I will calculate these four categories to get a holistic view of how the store's sales are performing in each country. The below query calculates the data for the categories. 

In [7]:
%%sql
WITH country_or_other AS
    (
     SELECT
        CASE
            WHEN (
                  SELECT count(*)
                  FROM customer
                  where country = c.country
                ) = 1 THEN "Other"
            ELSE c.country
        END AS country,
        c.customer_id,
        il.*
     FROM invoice_line il
     INNER JOIN invoice i on i.invoice_id = il.invoice_id
     INNER JOIN customer c on c.customer_id = i.customer_id
    )
    
SELECT
    country,
    customers,
    total_sales,
    average_order,
    customer_lifetime_value
FROM
    (
     SELECT
        country,
        count(distinct customer_id) customers,
        SUM(unit_price) total_sales,
        SUM(unit_price) / count(distinct customer_id) customer_lifetime_value,
        SUM(unit_price) / count(distinct invoice_id) average_order,
        CASE
            WHEN country = "Other" THEN 1
            ELSE 0
        END AS sort
    FROM country_or_other
    GROUP BY country
    ORDER BY sort ASC, total_sales DESC);        

Done.


country,customers,total_sales,average_order,customer_lifetime_value
USA,13,1040.490000000008,7.942671755725252,80.03769230769292
Canada,8,535.5900000000034,7.047236842105309,66.94875000000043
Brazil,5,427.6800000000025,7.011147540983647,85.53600000000048
France,5,389.0700000000021,7.781400000000042,77.81400000000042
Germany,4,334.6200000000016,8.161463414634186,83.6550000000004
Czech Republic,2,273.24000000000103,9.108000000000034,136.62000000000052
United Kingdom,3,245.5200000000008,8.768571428571457,81.84000000000026
Portugal,2,185.13000000000025,6.383793103448284,92.56500000000013
India,2,183.1500000000002,8.72142857142858,91.5750000000001
Other,15,1094.9400000000085,7.448571428571486,72.99600000000056


As expected, the majority of sales come from the US and Canada. However, our digital media company has a strong worldwide presence, with the value of total sales from other countries being higher than the value of total sales in America. Perhaps this is a market that could be further explored.
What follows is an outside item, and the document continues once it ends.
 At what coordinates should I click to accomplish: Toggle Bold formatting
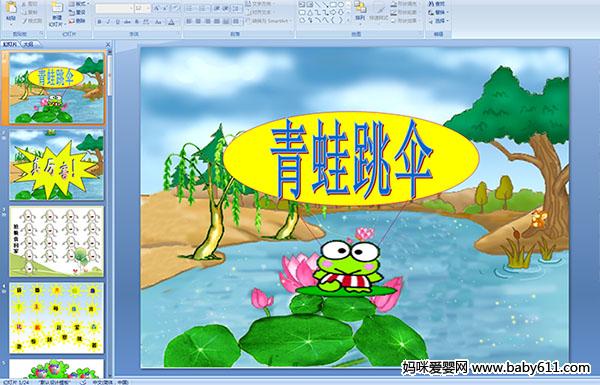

### Albums vs Individual Tracks

Currently with the way our digital media store is set up, customers can buy records as albums or as individual tracks. Management wants to save money by simply offering albums and not individual tracks. This below query will investigate the percentage of purchases that are albums vs. individual tracks.

In [11]:
%%sql
WITH invoice_first_track AS
    (
     SELECT
        il.invoice_id invoice_id,
        MIN(il.track_id) first_track_id
     FROM invoice_line il
     GROUP BY 1
    )

SELECT
    album_purchase,
    COUNT(invoice_id) number_of_invoices,
    CAST(count(invoice_id) AS FLOAT) / (SELECT count(*) FROM invoice) percent
    
FROM
    (
    SELECT
        ifs.*,
        CASE
            WHEN
                (
                 SELECT t.track_id FROM track t
                 WHERE t.album_id = (
                                     SELECT t2.album_id FROM track t2
                                     WHERE t2.track_id = ifs.first_track_id
                                     )
                EXCEPT
            
                SELECT il2.track_id FROM invoice_line il2
                WHERE il2.invoice_id = ifs.invoice_id
                ) IS NULL
            AND
                (
                 SELECT il2.track_id FROM invoice_line il2
                 WHERE il2.invoice_id = ifs.invoice_id
                
                 EXCEPT
    
                 SELECT t.track_id FROM track t
                 WHERE t.album_id = (SELECT t2.album_id FROM track t2
                                     WHERE t2.track_id = ifs.first_track_id
                                    )
                ) IS NULL
            THEN "yes"
            ELSE "no"
        END AS "album_purchase"
    FROM invoice_first_track ifs
    )
GROUP BY album_purchase

Done.


album_purchase,number_of_invoices,percent
no,500,0.8143322475570033
yes,114,0.1856677524429967


This table clearly shows that customers preferring buying and listening individual tracks over albums.